AIM OF THE TASK
Recast the lines starting at the one containing "Click the pin icon in title bar" and ending at the one containing "[x=580, y=116]" as a Markdown table with the columns Line No. and Text, skipping blank lines. Leave the pictures out of the table.

_ _ _ _ _ _ _

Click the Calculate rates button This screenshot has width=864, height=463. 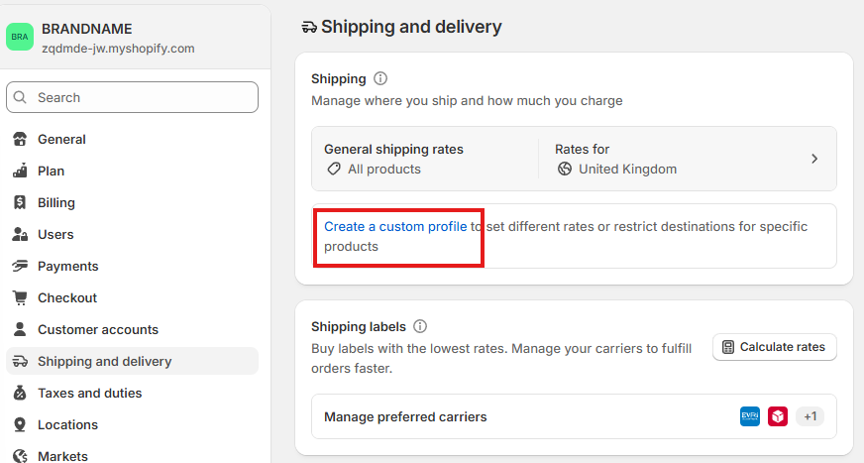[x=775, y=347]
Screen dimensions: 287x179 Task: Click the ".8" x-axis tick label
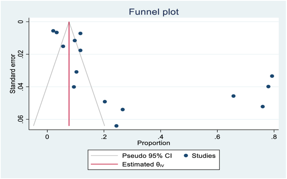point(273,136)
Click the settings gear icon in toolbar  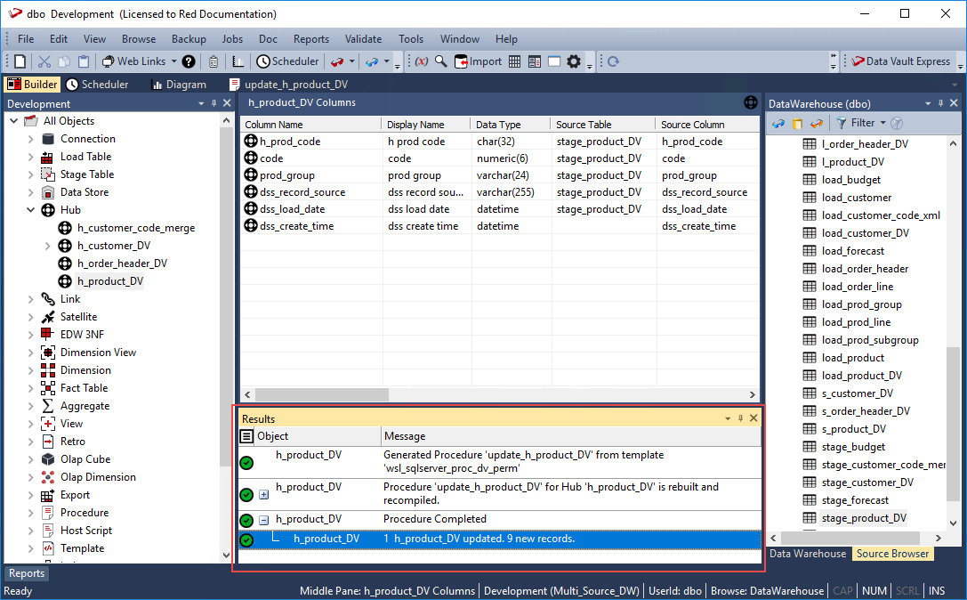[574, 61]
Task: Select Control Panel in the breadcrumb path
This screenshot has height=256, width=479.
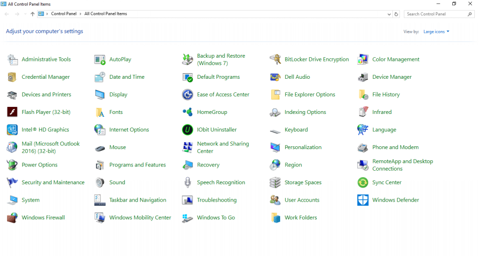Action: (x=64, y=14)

_ _ _ _ _ _ _

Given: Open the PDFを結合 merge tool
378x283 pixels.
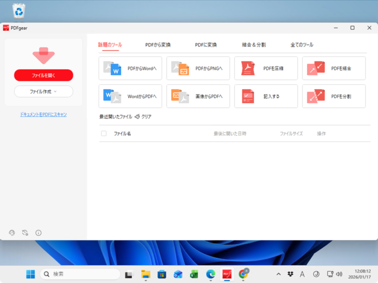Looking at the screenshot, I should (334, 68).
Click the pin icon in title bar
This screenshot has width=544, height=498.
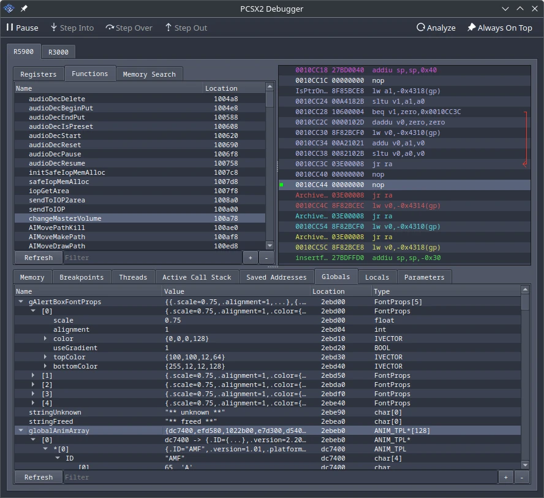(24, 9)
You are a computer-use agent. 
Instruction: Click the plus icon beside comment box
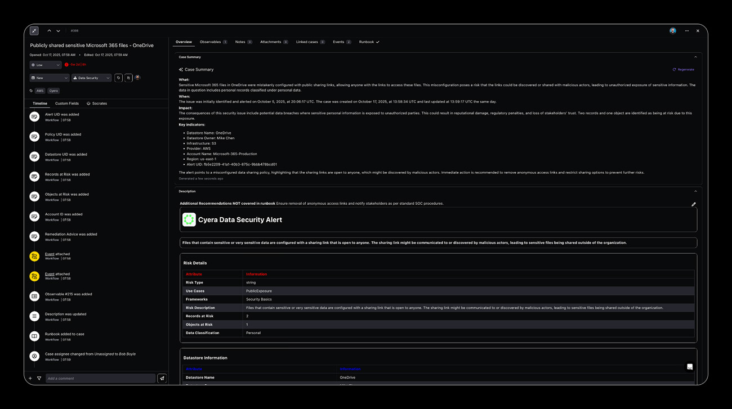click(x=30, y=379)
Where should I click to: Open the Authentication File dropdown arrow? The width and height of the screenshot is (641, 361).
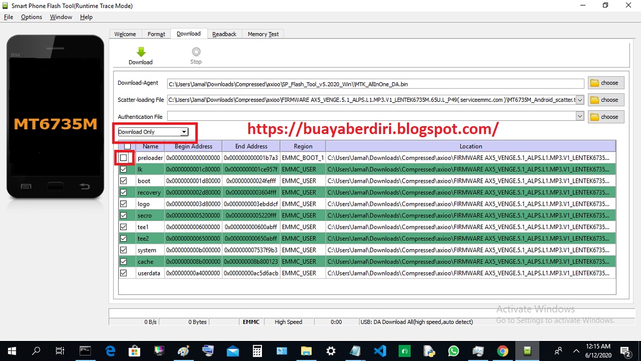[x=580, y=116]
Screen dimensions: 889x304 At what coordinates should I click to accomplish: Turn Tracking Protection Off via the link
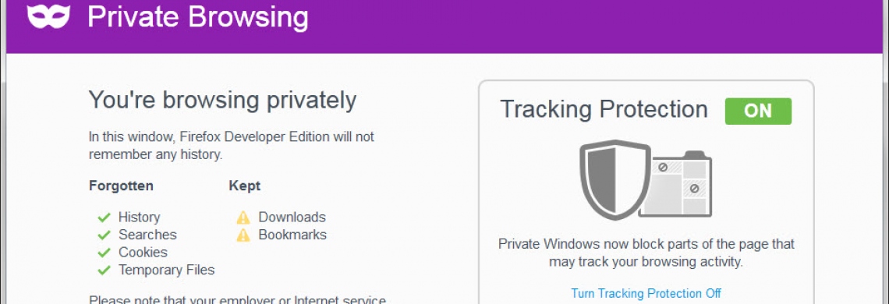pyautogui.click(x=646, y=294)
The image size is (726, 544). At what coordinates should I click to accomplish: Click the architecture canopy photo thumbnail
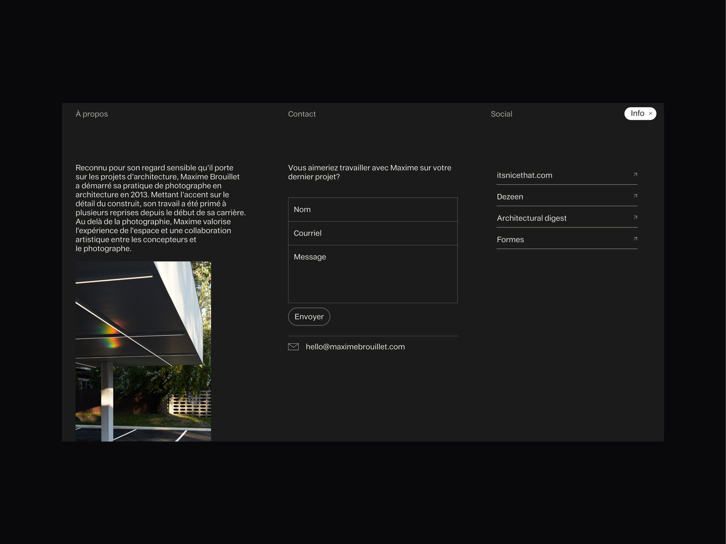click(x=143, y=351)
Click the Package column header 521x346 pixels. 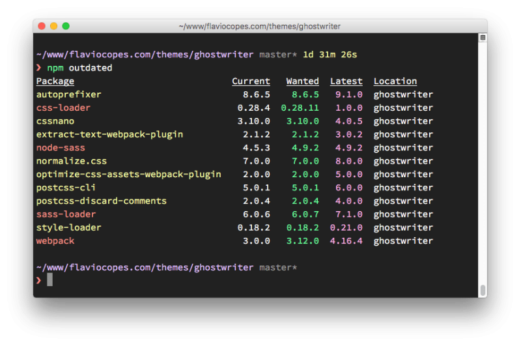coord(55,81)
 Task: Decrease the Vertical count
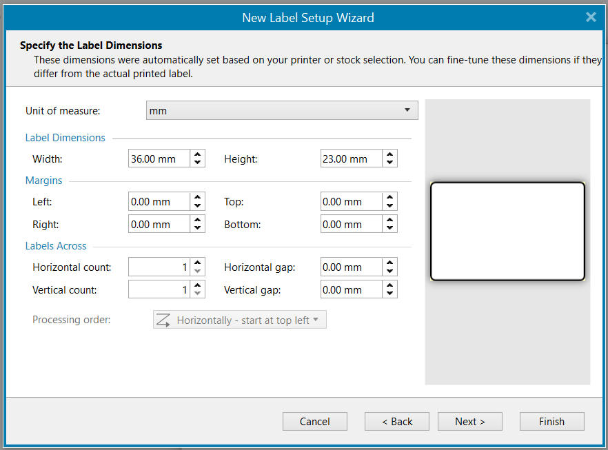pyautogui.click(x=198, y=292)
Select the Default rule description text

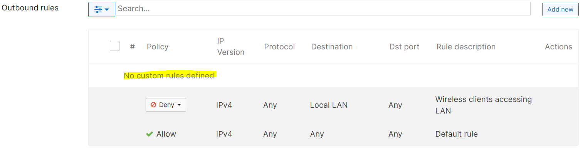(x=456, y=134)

_ _ _ _ _ _ _

COMPLETE ANSWER
| Line No. | Text |
|---|---|
| 1 | Click the pin icon in title bar |
| 2 | This screenshot has width=544, height=498. |
| 3 | (24, 9) |
| 4 | You are a computer-use agent.  |
| 5 | Instruction: Click the plus icon beside comment box |
| 6 | click(x=30, y=379) |
| 7 | Where should I click to: Open the Authentication File dropdown arrow? The width and height of the screenshot is (641, 361). |
| 8 | [x=580, y=116] |